-- RECORDS SHOWN follows --

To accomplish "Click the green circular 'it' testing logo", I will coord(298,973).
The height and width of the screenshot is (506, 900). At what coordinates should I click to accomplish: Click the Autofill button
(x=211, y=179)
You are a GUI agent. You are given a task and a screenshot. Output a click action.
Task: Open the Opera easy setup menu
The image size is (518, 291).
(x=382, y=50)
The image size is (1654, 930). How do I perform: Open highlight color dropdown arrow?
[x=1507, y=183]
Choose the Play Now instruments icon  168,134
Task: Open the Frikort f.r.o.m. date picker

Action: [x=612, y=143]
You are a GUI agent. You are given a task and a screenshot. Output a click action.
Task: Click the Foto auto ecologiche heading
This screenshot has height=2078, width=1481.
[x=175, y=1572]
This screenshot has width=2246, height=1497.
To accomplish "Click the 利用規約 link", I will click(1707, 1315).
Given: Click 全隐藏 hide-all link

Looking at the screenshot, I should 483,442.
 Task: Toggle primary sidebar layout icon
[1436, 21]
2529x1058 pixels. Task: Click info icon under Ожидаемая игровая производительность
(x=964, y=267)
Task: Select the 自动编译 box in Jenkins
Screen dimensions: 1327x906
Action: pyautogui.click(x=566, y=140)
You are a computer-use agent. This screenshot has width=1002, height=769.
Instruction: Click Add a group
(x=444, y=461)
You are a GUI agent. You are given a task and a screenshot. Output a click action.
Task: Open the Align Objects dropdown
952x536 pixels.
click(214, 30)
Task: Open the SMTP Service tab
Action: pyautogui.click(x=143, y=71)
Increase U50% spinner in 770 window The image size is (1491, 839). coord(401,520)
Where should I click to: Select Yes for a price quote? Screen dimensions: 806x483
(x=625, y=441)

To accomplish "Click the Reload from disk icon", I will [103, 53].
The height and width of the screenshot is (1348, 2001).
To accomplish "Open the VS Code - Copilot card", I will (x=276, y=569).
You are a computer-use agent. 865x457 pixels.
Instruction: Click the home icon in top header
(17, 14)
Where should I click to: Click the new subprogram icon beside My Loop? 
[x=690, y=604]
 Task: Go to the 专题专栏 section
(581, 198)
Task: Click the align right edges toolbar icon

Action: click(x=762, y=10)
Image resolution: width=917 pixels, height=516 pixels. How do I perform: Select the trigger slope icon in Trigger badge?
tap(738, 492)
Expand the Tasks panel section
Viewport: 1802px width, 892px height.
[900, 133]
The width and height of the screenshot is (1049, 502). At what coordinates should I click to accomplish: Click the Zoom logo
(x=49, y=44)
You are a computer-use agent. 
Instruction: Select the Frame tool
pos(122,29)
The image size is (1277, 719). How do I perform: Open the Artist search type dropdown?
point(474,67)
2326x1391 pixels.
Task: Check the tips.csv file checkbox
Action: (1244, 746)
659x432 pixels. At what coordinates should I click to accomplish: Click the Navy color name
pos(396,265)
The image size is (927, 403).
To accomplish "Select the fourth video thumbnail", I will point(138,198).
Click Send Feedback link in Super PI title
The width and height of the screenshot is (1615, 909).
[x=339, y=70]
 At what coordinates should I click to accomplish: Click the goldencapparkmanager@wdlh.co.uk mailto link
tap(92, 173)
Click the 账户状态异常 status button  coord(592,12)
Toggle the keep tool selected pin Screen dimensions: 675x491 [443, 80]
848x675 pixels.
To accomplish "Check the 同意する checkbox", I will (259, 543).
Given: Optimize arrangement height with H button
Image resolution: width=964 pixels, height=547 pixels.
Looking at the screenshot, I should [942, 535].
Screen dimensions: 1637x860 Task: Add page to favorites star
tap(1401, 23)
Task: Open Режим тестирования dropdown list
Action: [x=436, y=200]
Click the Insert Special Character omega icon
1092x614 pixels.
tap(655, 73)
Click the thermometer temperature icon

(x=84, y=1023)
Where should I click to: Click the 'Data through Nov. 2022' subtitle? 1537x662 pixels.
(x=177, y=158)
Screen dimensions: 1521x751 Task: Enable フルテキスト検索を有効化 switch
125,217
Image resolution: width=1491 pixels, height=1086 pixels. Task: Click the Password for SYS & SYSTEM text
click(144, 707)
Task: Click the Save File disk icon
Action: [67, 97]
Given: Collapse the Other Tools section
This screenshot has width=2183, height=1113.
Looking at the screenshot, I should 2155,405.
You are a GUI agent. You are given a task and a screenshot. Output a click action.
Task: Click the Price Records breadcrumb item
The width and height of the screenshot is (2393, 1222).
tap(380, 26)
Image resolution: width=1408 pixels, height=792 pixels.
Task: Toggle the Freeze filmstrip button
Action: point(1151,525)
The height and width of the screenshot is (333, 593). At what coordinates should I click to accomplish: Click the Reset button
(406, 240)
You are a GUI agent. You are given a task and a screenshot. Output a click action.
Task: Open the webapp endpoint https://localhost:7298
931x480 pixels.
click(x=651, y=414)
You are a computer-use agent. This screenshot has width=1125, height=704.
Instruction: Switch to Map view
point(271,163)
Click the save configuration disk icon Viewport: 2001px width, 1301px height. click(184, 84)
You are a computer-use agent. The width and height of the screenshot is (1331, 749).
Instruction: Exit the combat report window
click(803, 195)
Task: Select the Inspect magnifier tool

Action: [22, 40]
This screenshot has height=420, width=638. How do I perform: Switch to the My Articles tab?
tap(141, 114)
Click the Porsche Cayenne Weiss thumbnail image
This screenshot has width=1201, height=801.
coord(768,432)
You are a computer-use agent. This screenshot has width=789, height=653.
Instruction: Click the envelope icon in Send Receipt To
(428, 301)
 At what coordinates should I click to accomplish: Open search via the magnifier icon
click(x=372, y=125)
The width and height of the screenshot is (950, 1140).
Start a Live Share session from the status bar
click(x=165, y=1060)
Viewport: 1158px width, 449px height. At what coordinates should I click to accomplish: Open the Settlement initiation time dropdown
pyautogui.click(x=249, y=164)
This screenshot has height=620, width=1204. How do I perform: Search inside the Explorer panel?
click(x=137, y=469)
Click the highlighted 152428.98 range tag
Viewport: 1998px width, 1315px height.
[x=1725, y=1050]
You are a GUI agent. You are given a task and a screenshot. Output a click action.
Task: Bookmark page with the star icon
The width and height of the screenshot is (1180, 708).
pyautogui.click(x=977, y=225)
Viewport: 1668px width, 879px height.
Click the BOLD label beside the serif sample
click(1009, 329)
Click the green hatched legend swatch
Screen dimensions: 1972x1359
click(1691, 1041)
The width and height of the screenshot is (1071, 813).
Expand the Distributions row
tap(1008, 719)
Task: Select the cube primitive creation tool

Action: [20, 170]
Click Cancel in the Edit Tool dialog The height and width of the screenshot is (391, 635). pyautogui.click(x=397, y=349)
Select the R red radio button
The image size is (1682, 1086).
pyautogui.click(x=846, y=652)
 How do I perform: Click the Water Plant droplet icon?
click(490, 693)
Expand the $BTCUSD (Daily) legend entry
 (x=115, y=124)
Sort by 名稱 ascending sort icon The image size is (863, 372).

-- RECORDS SHOWN concluded --

* _TASK ITEM_: Show every line of the listing in which the string "with" can be found.

* _RESPONSE TO THE EXERCISE_:
Given: Optimize arrangement height with H button
Task: Bookmark page with the star icon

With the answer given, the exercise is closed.